A little defeated, but not deterred by it, he softens his face and says, “Eventually, yeah. I’d be fucking mental to not want to sleep with you, but if that’s all I wanted from you and that’s what I brought you up here for, I would’ve told you before you agreed to come up here.”
I appreciate the honesty and definitely have more respect for him, but my smile sort of locked up when he said something about ‘if that’s all’ he wanted from me. What else could he want from me? A date, which could lead to a relationship? Ummm, no.
“Look,” I say, backing off a little and letting him know it, “I’m not looking for either, just so you know.”
“Either of what?” And then he realizes ‘what’ a second later. He smiles and shakes his head. “It’s alright.

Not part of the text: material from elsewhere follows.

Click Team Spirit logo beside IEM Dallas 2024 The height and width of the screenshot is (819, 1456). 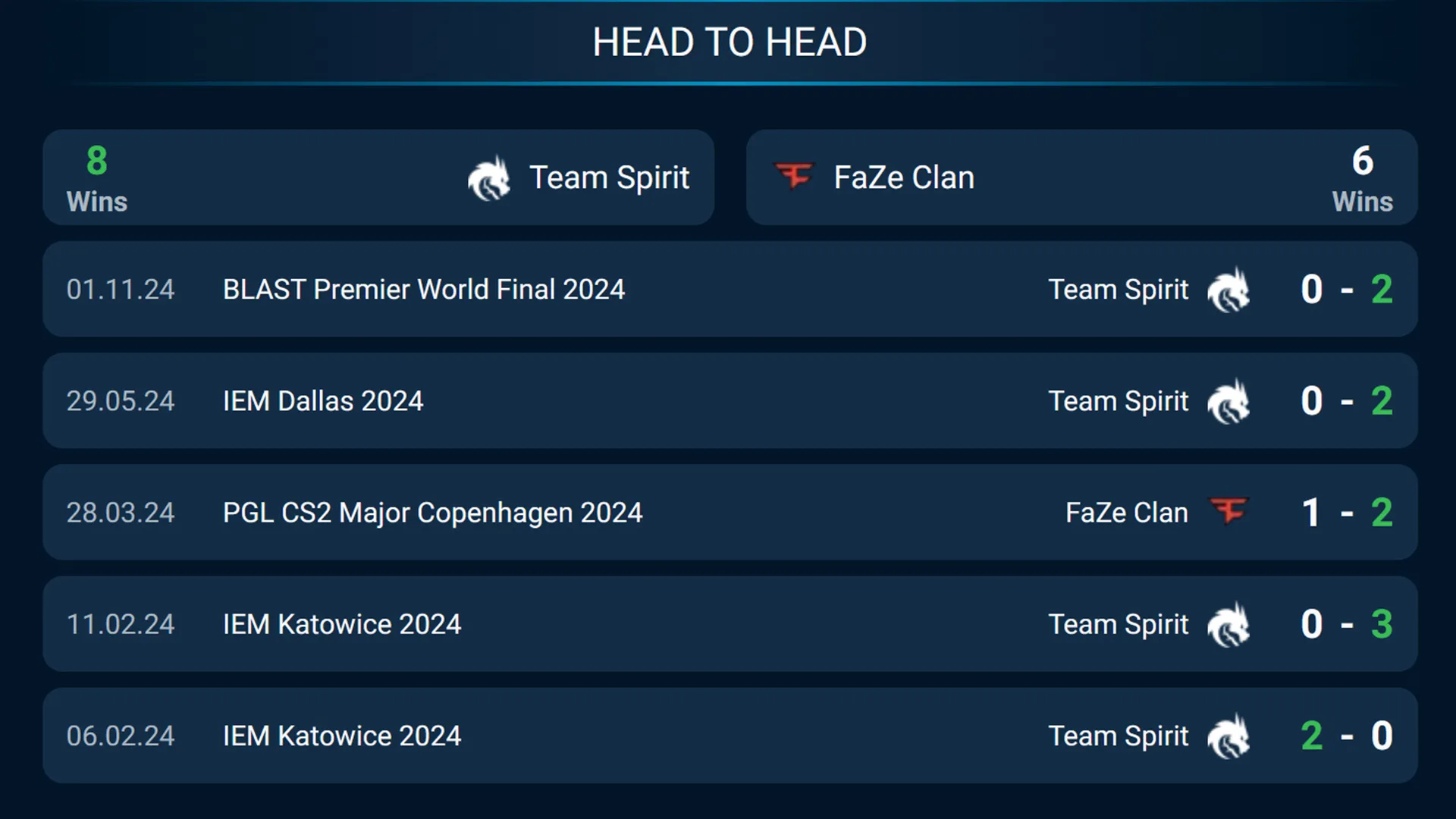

I’m with you on that one—I really did just bring you up here for the conversation, as hard as that may be to believe.”
Something tells me that if I wanted either, sex or a date, or both, that Blake would give it to me, but he’s smoothly backing off without making himself look rejected.

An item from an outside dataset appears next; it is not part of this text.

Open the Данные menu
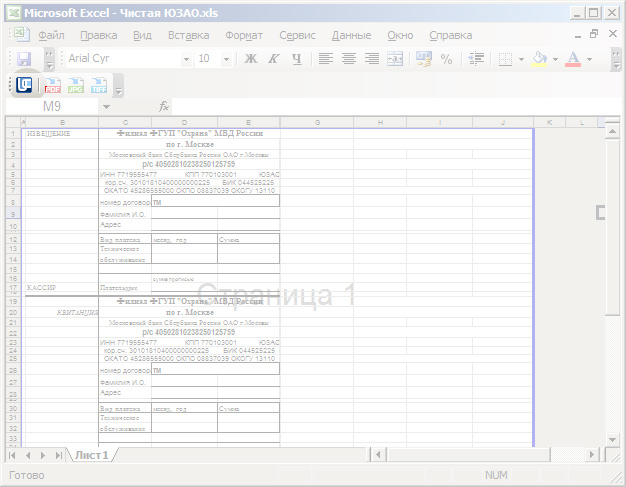(351, 35)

“To answer your question,” I say, giving in to him for conversation’s sake, “I’m single because I had a few bad experiences and right now I’m just not looking for any do-overs.”
Blake nods. “I hear yah.” He looks away from my eyes and the breeze catches his blond hair, pushing his semi-long bangs away from his forehead. “Do-overs generally suck, at least in the beginning. The learning process in itself is a nightmare. When you’re with someone for so long you get used to them, y’know? It’s a comfort-zone thing. When we get settled in our comfort zone, trying to pull us out of it, even if everything about it is hell and unhealthy, is like trying to pull a fat ass couch potato out of his living room long enough to get a life.” Maybe realizing he was getting too deep with me too soon, Blake lightens the mood by adding, “Took me three months with Jen before I was comfortable taking a shit with her in the house.”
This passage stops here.